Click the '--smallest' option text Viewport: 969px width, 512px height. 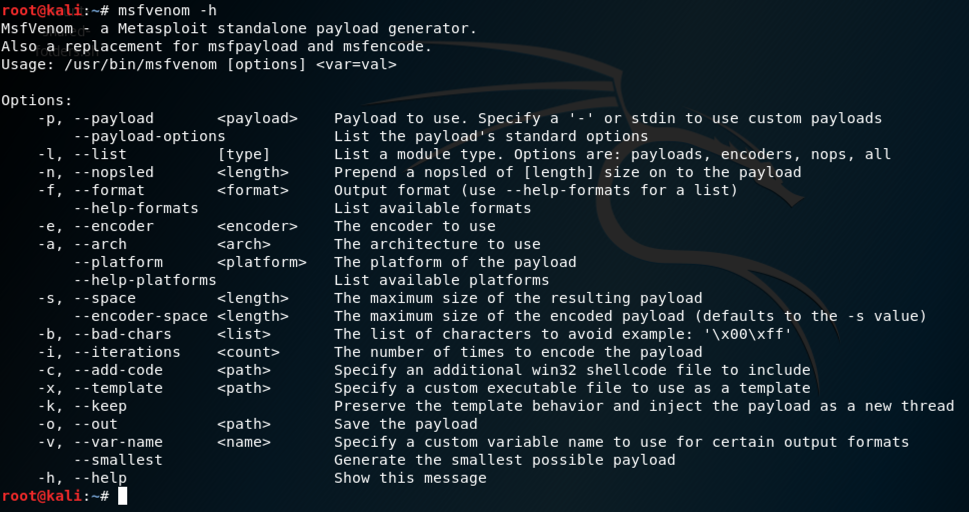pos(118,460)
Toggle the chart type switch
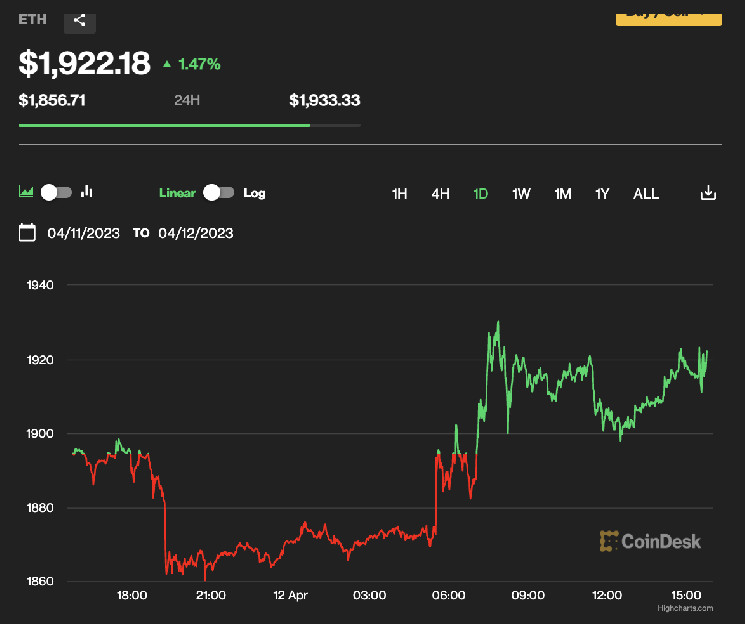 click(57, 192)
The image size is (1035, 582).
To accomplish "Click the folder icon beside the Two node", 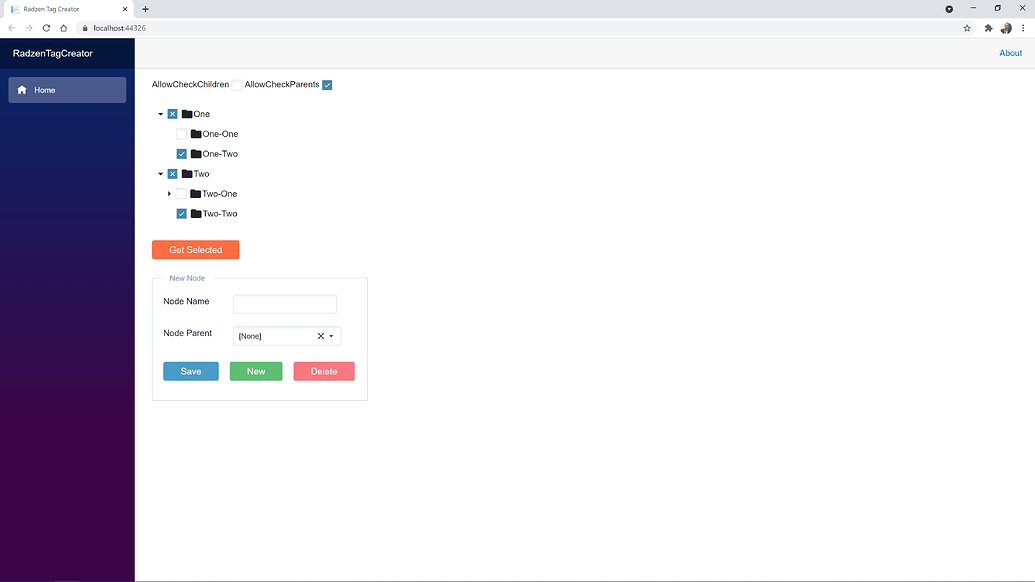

**What you will do**
The lines to copy begin with the one containing "Toggle the chart type switch" and end with the last line of the entries above; copy them exactly, minus the pictures.

**Response area**
Toggle the chart type switch
 click(57, 192)
The image size is (1035, 582).
To accomplish "Click the folder icon beside the Two node", 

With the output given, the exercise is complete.